» What you have to do: For the entries below, the result should be an exact transcription of the lines from the one with "Restaurante Rural (69, 2303)" up to and including the one with "Trả hàng (13, 2094)", and only those.

Stored data entries

■ ■ ■

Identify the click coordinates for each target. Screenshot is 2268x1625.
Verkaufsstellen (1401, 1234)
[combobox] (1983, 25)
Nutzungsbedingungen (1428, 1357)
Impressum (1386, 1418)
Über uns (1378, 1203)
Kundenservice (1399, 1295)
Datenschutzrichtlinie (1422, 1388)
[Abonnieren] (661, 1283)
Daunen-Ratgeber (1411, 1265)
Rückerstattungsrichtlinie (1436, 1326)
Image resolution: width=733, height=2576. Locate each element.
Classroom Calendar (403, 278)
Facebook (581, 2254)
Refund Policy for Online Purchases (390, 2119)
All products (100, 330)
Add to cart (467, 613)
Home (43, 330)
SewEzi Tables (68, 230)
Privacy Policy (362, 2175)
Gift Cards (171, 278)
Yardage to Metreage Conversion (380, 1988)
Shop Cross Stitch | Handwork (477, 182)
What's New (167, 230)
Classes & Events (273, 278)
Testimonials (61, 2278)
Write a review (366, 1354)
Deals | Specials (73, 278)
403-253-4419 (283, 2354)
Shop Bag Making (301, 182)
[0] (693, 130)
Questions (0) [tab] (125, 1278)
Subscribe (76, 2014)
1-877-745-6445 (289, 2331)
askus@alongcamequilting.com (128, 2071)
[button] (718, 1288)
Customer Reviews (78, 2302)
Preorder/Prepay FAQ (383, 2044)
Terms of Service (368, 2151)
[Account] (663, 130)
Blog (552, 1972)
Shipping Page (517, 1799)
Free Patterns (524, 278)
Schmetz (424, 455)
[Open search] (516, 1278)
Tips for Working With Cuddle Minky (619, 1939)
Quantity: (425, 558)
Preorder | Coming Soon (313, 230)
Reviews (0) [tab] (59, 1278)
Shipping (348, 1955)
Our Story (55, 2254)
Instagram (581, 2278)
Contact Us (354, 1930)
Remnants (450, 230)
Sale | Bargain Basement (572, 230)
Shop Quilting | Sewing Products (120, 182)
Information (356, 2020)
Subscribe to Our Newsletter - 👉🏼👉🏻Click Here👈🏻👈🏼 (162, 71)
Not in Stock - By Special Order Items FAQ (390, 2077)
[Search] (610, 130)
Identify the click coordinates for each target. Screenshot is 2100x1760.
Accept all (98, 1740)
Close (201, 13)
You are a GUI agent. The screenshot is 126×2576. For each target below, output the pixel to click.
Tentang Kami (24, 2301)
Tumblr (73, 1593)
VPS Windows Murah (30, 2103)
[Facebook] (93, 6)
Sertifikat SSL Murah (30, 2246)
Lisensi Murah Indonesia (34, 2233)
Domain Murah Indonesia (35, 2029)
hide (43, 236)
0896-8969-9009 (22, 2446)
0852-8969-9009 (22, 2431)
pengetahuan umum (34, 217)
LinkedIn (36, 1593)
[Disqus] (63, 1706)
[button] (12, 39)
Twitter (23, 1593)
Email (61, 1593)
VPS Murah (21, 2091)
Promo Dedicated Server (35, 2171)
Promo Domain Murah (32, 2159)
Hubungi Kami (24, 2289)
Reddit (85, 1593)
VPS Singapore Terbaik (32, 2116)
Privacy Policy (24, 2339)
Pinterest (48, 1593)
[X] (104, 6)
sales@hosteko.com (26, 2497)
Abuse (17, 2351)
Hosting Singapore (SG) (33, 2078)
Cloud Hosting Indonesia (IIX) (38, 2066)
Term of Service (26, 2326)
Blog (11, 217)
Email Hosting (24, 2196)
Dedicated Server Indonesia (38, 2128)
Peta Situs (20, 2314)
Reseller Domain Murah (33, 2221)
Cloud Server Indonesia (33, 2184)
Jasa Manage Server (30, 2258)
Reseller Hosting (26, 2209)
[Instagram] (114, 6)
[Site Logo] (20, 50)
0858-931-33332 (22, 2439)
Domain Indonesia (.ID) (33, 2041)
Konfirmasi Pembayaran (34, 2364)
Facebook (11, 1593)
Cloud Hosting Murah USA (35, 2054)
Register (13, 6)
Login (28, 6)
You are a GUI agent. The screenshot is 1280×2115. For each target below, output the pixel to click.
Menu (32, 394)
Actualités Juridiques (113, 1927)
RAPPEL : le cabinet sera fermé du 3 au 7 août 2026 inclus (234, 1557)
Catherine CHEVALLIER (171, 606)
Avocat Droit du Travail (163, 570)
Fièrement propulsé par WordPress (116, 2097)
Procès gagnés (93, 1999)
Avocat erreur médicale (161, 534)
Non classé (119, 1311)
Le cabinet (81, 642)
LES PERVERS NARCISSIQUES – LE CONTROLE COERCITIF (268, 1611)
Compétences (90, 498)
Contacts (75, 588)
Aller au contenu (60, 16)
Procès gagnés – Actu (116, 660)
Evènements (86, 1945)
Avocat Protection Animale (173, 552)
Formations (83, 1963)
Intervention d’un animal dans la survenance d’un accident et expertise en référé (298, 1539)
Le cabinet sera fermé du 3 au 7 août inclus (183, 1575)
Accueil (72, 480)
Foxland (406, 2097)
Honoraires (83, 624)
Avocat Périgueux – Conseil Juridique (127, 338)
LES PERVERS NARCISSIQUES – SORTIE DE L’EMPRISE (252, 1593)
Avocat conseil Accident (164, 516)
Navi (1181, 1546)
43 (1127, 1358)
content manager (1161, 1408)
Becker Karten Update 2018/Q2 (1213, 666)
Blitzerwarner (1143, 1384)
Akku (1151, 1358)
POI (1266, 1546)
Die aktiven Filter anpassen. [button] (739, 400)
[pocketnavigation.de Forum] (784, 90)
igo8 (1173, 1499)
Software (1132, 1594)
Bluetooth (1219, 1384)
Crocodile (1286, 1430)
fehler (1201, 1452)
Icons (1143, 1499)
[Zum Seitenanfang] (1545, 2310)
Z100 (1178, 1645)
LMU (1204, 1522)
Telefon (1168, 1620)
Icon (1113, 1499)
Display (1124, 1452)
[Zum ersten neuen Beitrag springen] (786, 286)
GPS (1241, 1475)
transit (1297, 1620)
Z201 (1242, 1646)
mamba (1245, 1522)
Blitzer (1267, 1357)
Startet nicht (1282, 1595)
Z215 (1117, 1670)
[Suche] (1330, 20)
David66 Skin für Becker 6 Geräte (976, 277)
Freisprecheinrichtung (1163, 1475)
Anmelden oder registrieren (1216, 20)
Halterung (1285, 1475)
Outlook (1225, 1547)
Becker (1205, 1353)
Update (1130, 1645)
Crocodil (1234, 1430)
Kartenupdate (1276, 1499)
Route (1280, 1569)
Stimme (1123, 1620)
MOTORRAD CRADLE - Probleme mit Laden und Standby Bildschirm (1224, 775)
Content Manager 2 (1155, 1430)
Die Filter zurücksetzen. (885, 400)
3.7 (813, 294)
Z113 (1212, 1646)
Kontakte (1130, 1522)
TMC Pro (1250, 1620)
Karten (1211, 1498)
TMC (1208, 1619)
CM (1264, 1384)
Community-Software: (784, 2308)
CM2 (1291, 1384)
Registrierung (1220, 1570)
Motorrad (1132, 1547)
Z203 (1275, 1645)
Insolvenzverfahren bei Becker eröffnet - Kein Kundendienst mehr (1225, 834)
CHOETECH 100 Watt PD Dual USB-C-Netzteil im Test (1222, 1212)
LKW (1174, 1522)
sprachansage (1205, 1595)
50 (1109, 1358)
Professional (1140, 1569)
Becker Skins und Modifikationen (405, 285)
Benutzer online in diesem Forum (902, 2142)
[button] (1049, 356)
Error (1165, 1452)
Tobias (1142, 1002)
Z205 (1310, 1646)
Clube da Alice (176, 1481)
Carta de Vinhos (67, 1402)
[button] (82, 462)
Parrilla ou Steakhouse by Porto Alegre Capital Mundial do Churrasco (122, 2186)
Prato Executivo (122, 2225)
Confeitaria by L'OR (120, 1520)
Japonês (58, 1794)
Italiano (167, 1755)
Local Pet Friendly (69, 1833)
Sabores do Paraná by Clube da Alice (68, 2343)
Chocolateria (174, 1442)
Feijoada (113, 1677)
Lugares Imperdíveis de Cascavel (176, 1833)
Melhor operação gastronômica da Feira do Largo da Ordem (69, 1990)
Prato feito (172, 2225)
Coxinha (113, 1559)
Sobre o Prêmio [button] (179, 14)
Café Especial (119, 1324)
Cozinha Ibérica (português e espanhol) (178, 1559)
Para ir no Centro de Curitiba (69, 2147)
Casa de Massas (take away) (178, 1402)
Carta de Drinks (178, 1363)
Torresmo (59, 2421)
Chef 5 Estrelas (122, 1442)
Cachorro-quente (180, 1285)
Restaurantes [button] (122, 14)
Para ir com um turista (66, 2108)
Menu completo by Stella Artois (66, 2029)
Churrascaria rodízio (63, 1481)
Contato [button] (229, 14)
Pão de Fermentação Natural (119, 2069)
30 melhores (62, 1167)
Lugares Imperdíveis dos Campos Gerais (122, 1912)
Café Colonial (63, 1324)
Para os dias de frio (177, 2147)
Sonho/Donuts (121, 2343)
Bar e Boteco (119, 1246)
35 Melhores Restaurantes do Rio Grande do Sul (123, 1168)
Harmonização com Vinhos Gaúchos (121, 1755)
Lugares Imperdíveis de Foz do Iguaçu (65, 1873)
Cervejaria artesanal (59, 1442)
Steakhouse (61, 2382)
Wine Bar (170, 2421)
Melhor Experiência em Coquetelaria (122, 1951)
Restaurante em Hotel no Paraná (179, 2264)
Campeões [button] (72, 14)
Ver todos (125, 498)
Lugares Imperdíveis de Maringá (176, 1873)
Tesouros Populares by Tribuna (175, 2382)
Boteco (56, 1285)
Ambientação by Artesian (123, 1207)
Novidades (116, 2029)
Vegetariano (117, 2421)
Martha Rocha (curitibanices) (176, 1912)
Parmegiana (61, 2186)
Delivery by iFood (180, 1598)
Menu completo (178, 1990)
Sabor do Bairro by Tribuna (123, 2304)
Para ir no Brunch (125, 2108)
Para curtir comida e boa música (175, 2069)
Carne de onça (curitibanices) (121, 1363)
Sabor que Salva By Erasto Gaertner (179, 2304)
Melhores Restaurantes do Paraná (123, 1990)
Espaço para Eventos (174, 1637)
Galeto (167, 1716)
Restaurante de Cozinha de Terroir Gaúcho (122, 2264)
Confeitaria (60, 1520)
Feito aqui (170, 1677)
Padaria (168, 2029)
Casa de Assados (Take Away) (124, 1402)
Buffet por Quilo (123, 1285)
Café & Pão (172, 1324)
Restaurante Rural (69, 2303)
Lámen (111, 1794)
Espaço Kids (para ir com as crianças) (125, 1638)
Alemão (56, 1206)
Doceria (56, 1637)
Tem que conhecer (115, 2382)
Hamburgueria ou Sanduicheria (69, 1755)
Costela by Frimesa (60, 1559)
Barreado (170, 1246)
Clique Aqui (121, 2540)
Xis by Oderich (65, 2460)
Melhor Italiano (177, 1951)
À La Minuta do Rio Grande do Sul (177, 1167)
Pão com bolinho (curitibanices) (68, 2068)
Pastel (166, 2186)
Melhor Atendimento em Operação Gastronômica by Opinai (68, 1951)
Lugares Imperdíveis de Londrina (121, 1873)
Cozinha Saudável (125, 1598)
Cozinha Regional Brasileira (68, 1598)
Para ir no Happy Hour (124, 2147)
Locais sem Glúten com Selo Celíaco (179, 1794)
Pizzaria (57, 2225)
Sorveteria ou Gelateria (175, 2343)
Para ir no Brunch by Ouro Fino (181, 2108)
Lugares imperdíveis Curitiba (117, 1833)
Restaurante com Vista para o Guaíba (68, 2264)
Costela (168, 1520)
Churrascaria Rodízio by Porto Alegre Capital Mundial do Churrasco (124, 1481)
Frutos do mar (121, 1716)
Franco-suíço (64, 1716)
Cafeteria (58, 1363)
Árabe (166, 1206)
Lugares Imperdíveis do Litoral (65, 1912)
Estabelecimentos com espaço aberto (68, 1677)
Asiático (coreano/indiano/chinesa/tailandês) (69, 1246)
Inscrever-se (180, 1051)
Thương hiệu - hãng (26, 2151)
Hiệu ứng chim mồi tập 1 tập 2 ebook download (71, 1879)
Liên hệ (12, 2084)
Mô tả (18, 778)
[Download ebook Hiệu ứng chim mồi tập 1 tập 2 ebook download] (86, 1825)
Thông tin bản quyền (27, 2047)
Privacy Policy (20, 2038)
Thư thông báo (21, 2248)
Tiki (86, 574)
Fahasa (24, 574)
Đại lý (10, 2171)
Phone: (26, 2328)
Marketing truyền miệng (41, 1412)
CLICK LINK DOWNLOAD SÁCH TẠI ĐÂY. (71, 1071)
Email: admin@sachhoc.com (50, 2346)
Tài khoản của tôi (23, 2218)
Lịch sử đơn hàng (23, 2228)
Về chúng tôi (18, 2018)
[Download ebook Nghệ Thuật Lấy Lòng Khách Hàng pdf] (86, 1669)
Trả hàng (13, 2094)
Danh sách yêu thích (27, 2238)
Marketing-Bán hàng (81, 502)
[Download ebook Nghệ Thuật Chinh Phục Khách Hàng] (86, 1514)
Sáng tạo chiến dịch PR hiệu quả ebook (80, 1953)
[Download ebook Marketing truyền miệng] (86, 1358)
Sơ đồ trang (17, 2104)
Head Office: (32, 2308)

■ ■ ■

» Output of the exercise:
Restaurante Rural (69, 2303)
Lámen (111, 1794)
Espaço Kids (para ir com as crianças) (125, 1638)
Alemão (56, 1206)
Doceria (56, 1637)
Tem que conhecer (115, 2382)
Hamburgueria ou Sanduicheria (69, 1755)
Costela by Frimesa (60, 1559)
Barreado (170, 1246)
Clique Aqui (121, 2540)
Xis by Oderich (65, 2460)
Melhor Italiano (177, 1951)
À La Minuta do Rio Grande do Sul (177, 1167)
Pão com bolinho (curitibanices) (68, 2068)
Pastel (166, 2186)
Melhor Atendimento em Operação Gastronômica by Opinai (68, 1951)
Lugares Imperdíveis de Londrina (121, 1873)
Cozinha Saudável (125, 1598)
Cozinha Regional Brasileira (68, 1598)
Para ir no Happy Hour (124, 2147)
Locais sem Glúten com Selo Celíaco (179, 1794)
Pizzaria (57, 2225)
Sorveteria ou Gelateria (175, 2343)
Para ir no Brunch by Ouro Fino (181, 2108)
Lugares imperdíveis Curitiba (117, 1833)
Restaurante com Vista para o Guaíba (68, 2264)
Costela (168, 1520)
Churrascaria Rodízio by Porto Alegre Capital Mundial do Churrasco (124, 1481)
Frutos do mar (121, 1716)
Franco-suíço (64, 1716)
Cafeteria (58, 1363)
Árabe (166, 1206)
Lugares Imperdíveis do Litoral (65, 1912)
Estabelecimentos com espaço aberto (68, 1677)
Asiático (coreano/indiano/chinesa/tailandês) (69, 1246)
Inscrever-se (180, 1051)
Thương hiệu - hãng (26, 2151)
Hiệu ứng chim mồi tập 1 tập 2 ebook download (71, 1879)
Liên hệ (12, 2084)
Mô tả (18, 778)
[Download ebook Hiệu ứng chim mồi tập 1 tập 2 ebook download] (86, 1825)
Thông tin bản quyền (27, 2047)
Privacy Policy (20, 2038)
Thư thông báo (21, 2248)
Tiki (86, 574)
Fahasa (24, 574)
Đại lý (10, 2171)
Phone: (26, 2328)
Marketing truyền miệng (41, 1412)
CLICK LINK DOWNLOAD SÁCH TẠI ĐÂY. (71, 1071)
Email: admin@sachhoc.com (50, 2346)
Tài khoản của tôi (23, 2218)
Lịch sử đơn hàng (23, 2228)
Về chúng tôi (18, 2018)
[Download ebook Nghệ Thuật Lấy Lòng Khách Hàng pdf] (86, 1669)
Trả hàng (13, 2094)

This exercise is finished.